There are many ways to model this. Some approaches can be:

  • Discrete time using time slots. This leads to binary variables \[x_{j,m,t} = \begin{cases} 1 & \text{if job $j$ executes on machine $m$ at time $t$}\\ 0 & \text{otherwise}\end{cases}\]
  • Continuous time with a binary variable indicating if job \(j_1\) is executed before job \(j_2\) (on the same machine)
  • Continuous time with a binary variable indicating if job \(j_1\) immediately precedes job \(j_2\) (on the same machine)  
Let's try the second approach. First we need a planning horizon. A simplistic way to find a planning horizon \(T\) is just to schedule each job after another: \[T = \sum_j \mathit{proctime}_j \] For our small data set, this gives:

----     63 PARAMETER T                    =       28.000  max time

This \(T\) is used as a big-\(M\) constant, so we would like it to be as small as possible. For very large problems, we often use some heuristic to find an initial solution, and use this to set the planning horizon \(T\). If that is not possible, we may want to use indicator constraints, so we don't need any \(T\).

Decision Variables

We have two blocks of binary variables. One dealing with assigning jobs to machines and a second one about ordering of jobs on the same machine. The latter is handled by implementing no-overlap constraints. For this we need a binary variable indicating if job \(j_1\) is before or after job \(j_2\).

Binary variables
\[\color{DarkRed}{\mathit{assign}}_{j,m} = \begin{cases} 1 & \text{if job $j$ is placed on machine $m$}\\ 0 & \text{otherwise}\end{cases}\] \[\color{DarkRed}{\mathit{after}}_{j_1,j_2} = \begin{cases} 1 & \text{if job $j_1$ is executed after job $j_2$ when placed on the same machine}\\ 0 & \text{if job $j_1$ is executed before job $j_2$ when placed on the same machine}\end{cases}\]

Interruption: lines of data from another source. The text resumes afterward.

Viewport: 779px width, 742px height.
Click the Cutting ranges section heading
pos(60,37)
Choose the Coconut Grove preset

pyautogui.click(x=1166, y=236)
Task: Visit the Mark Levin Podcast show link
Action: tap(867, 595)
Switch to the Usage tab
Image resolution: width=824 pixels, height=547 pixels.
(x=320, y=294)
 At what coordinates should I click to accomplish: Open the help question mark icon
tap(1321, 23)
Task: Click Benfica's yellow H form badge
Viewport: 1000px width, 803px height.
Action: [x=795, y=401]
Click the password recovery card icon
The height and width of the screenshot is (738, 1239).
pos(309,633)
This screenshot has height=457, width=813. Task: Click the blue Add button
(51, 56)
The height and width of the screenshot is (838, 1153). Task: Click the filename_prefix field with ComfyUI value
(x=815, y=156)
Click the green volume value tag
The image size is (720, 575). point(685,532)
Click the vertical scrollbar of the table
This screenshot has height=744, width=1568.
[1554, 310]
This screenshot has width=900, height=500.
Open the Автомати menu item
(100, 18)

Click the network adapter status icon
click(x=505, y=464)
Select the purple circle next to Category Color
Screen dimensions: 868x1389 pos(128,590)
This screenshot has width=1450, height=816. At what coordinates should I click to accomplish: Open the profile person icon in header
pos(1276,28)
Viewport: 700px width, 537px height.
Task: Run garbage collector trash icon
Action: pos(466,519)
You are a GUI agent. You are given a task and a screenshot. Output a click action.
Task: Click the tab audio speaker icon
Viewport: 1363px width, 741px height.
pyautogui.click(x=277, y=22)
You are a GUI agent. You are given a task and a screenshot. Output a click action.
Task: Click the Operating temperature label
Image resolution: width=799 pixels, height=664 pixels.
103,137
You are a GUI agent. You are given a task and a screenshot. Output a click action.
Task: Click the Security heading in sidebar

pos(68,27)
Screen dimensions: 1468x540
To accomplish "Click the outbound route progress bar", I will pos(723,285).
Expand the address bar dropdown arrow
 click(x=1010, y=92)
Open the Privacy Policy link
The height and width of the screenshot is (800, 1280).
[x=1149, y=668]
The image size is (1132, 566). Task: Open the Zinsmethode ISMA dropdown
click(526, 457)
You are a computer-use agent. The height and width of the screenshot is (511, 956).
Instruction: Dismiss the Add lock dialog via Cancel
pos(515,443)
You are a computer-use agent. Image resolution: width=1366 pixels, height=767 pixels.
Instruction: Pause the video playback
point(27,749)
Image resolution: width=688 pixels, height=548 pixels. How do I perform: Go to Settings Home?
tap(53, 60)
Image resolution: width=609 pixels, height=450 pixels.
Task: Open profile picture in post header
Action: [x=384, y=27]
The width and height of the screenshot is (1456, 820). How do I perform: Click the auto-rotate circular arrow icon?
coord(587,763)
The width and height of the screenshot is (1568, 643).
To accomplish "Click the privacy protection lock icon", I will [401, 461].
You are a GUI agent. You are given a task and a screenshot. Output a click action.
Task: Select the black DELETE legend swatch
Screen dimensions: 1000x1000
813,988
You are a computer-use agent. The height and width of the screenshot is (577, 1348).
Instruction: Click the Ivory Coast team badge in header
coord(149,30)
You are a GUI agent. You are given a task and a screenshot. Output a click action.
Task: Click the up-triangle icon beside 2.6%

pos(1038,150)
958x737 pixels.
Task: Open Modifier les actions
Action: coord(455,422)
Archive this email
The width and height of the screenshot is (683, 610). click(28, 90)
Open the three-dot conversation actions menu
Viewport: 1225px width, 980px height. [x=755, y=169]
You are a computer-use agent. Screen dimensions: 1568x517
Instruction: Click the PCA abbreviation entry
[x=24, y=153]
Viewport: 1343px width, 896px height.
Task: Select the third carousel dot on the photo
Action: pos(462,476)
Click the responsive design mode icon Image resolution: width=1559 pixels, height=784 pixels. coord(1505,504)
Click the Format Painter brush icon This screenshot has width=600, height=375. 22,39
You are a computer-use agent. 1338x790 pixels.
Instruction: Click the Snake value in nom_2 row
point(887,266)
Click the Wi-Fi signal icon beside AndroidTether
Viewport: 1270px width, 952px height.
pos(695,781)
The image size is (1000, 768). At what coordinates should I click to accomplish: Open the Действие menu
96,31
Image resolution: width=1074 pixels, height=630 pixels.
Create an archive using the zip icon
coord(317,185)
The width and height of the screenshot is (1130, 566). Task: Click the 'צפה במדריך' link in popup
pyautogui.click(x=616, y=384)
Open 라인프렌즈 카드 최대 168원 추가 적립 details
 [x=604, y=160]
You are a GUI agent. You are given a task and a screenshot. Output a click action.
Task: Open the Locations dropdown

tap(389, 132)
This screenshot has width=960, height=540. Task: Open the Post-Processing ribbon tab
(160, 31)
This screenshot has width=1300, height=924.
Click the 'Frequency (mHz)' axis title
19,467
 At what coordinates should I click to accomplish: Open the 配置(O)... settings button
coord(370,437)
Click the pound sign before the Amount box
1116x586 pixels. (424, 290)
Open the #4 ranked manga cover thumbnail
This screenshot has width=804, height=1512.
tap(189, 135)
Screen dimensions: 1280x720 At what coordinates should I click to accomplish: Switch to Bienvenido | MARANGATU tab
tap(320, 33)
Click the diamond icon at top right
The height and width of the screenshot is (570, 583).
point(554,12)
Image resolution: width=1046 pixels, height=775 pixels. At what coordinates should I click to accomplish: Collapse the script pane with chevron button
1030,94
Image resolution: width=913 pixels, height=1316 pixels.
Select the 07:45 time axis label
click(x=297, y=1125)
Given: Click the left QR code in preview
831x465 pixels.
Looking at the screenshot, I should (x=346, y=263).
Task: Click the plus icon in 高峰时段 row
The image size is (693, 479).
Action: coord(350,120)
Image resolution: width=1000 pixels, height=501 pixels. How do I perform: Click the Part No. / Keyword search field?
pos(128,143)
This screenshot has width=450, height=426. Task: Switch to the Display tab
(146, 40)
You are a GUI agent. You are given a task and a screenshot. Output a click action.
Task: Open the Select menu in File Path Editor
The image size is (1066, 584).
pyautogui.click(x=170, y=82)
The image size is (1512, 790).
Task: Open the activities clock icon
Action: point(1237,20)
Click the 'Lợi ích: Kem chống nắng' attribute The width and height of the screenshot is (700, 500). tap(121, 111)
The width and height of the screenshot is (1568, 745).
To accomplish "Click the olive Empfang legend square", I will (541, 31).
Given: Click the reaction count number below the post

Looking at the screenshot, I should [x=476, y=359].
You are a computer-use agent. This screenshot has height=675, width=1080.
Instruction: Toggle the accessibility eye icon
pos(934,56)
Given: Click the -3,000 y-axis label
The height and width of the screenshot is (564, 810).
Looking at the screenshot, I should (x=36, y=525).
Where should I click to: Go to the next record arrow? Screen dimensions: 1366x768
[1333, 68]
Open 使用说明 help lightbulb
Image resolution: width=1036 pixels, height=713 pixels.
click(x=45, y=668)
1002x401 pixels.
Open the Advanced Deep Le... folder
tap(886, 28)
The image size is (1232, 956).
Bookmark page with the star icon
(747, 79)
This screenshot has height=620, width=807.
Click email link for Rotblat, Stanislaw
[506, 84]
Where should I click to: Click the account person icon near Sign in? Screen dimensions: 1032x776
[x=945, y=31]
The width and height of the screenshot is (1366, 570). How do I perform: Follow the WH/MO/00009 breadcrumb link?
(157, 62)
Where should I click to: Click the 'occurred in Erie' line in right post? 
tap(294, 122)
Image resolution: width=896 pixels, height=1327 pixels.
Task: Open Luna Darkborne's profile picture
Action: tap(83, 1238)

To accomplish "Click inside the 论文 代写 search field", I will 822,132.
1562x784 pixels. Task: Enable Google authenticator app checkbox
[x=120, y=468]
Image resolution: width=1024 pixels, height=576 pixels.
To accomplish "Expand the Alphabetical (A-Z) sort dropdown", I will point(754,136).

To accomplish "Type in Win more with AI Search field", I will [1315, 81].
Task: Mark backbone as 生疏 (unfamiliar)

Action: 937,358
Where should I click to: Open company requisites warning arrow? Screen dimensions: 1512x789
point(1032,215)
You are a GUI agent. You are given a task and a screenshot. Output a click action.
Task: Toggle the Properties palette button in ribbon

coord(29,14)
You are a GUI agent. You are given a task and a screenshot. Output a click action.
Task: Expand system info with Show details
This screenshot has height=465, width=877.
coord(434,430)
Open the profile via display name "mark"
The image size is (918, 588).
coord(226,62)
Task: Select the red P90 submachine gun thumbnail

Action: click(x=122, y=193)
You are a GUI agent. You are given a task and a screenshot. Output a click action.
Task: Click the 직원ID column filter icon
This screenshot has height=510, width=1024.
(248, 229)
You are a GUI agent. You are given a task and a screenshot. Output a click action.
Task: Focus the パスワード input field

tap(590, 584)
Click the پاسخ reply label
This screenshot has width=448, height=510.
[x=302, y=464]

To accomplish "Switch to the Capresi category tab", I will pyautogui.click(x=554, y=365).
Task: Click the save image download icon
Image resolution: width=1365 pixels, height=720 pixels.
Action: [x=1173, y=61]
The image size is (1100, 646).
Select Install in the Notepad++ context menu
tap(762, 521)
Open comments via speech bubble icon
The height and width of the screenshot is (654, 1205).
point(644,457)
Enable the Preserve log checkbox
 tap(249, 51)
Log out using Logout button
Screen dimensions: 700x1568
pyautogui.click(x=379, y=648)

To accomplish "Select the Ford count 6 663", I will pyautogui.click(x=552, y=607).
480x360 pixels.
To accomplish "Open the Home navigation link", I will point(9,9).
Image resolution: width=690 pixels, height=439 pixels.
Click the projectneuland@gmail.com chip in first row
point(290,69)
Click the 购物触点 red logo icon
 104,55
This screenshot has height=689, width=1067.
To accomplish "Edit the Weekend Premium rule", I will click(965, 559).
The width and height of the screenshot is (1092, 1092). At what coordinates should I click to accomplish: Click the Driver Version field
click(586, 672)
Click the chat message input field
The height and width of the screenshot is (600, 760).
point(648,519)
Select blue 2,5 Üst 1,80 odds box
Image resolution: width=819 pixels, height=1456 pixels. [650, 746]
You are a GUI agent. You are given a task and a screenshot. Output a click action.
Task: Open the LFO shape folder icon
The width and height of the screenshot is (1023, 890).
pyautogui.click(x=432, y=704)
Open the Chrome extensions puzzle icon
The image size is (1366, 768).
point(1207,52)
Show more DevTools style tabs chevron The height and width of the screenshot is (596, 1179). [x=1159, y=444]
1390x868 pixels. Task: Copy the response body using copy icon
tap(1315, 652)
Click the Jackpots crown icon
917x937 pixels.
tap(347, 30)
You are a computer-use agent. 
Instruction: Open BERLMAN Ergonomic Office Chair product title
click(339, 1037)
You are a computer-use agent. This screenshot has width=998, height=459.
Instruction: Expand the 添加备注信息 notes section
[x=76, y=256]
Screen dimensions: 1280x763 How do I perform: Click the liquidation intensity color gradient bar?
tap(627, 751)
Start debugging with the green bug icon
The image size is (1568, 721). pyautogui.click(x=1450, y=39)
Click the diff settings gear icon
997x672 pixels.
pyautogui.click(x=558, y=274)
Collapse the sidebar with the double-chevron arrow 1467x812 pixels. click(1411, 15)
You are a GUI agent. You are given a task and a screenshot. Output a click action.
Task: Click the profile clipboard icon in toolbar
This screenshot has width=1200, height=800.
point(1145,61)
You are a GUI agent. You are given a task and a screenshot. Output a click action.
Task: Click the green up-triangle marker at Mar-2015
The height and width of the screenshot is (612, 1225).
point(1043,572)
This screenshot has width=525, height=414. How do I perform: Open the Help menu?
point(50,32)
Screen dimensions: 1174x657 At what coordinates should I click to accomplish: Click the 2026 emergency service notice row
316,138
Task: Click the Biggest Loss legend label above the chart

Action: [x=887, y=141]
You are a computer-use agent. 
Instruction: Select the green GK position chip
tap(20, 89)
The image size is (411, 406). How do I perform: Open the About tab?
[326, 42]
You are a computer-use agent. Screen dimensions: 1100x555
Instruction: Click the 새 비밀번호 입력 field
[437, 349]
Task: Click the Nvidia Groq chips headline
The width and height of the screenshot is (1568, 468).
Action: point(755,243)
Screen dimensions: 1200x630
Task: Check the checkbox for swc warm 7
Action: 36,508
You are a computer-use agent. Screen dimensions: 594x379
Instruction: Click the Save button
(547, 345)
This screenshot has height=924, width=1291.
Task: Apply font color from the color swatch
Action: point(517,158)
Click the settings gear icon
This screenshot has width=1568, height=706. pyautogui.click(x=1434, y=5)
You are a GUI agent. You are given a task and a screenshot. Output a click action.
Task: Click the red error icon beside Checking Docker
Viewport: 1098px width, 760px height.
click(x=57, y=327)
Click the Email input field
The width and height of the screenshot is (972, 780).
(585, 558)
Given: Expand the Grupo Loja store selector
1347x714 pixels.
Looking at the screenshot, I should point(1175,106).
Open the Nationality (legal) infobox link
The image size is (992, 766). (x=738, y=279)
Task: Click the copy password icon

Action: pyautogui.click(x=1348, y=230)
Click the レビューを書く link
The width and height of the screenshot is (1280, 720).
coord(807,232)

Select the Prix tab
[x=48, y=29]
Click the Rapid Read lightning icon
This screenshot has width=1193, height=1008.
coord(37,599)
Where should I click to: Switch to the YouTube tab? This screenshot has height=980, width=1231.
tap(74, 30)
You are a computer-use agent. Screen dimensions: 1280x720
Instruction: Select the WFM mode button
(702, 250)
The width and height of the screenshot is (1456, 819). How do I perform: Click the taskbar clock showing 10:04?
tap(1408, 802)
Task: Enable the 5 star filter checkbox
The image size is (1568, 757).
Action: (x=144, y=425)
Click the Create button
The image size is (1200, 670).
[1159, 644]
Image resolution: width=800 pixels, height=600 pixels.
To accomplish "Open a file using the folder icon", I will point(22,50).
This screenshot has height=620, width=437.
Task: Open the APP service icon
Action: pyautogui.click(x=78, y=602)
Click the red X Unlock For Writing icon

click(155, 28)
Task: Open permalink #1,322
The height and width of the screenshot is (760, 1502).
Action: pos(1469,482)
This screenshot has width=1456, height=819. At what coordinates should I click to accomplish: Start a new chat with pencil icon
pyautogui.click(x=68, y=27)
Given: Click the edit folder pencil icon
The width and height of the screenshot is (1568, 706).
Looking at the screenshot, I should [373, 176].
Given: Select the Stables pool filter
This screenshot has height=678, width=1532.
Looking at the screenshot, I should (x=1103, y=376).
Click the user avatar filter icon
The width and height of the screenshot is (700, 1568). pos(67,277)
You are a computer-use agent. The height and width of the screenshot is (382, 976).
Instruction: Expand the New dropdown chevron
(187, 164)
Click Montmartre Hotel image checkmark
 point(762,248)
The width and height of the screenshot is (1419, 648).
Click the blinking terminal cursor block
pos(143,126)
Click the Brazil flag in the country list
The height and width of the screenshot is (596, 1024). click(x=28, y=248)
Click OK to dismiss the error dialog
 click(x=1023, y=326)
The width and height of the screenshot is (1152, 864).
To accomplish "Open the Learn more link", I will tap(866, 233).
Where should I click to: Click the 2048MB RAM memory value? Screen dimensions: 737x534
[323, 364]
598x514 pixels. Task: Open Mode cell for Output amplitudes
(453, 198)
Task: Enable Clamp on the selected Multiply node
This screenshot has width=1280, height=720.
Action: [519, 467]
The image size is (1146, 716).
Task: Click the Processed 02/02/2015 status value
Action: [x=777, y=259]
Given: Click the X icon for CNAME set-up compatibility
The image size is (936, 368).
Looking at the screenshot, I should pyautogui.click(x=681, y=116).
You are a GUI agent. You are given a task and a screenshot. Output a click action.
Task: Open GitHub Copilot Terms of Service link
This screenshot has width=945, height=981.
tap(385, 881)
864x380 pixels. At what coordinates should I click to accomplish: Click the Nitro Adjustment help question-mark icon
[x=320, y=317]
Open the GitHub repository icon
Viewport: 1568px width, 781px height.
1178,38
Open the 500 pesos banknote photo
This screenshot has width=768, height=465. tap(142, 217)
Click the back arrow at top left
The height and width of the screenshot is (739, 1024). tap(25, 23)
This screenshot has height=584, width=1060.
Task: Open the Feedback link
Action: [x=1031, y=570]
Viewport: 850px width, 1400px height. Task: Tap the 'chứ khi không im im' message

Note that the variable \(\mathit{after}_{j_1,j_2}\) will be used only for \(j_1 \lt j_2\). This is to avoid double checking the same pair.
We also have a few continuous variables:

Continuous variables
\[\begin{align} & \color{DarkRed}{\mathit{start}}_{j} \ge 0 && \text{start time of job $j$}\\ & \color{DarkRed}{\mathit{finish}}_{j} \ge 0 && \text{finish time of job $j$}\\ & \color{DarkRed}{\mathit{makespan}} \ge 0 && \text{last finish time} \end{align}\]


The model can look like:

Mixed Integer Programming Model
\[\begin{align} \min\> & \color{DarkRed}{\mathit{makespan}} \\ & \color{DarkRed}{\mathit{makespan}} \ge \color{DarkRed}{\mathit{finish}}_j && \forall j \\ & \color{DarkRed}{\mathit{finish}}_j = \color{DarkRed}{\mathit{start}}_j + \color{DarkBlue}{\mathit{proctime}}_j && \forall j\\ & \sum_m \color{DarkRed}{\mathit{assign}}_{j,m} = 1 && \forall j\\ & \color{DarkRed}{\mathit{start}}_{j_1} \ge \color{DarkRed}{\mathit{finish}}_{j_2} - \color{DarkBlue}T (1-\color{DarkRed}{\mathit{after}}_{j_1,j_2}) - \color{DarkBlue}T (1-\color{DarkRed}{\mathit{assign}}_{j_1,m})- \color{DarkBlue}T (1-\color{DarkRed}{\mathit{assign}}_{j_2,m}) && \forall m, j_1 \lt j_2 \\ & \color{DarkRed}{\mathit{start}}_{j_2} \ge \color{DarkRed}{\mathit{finish}}_{j_1} - \color{DarkBlue}T \color{DarkRed}{\mathit{after}}_{j_1,j_2} - \color{DarkBlue}T (1-\color{DarkRed}{\mathit{assign}}_{j_1,m})- \color{DarkBlue}T (1-\color{DarkRed}{\mathit{assign}}_{j_2,m}) && \forall m, j_1 \lt j_2 \\ & \color{DarkRed}{\mathit{start}}_{j_2} \ge \color{DarkRed}{\mathit{finish}}_{j_1} && \forall \color{DarkBlue}{\mathit{prec}}_{j_1,j_2} \\ & \color{DarkRed}{\mathit{assign}}_{j,m} = 0 && \forall \text{ not } \color{DarkBlue}{\mathit{ok}}_{j,m} \end{align}\]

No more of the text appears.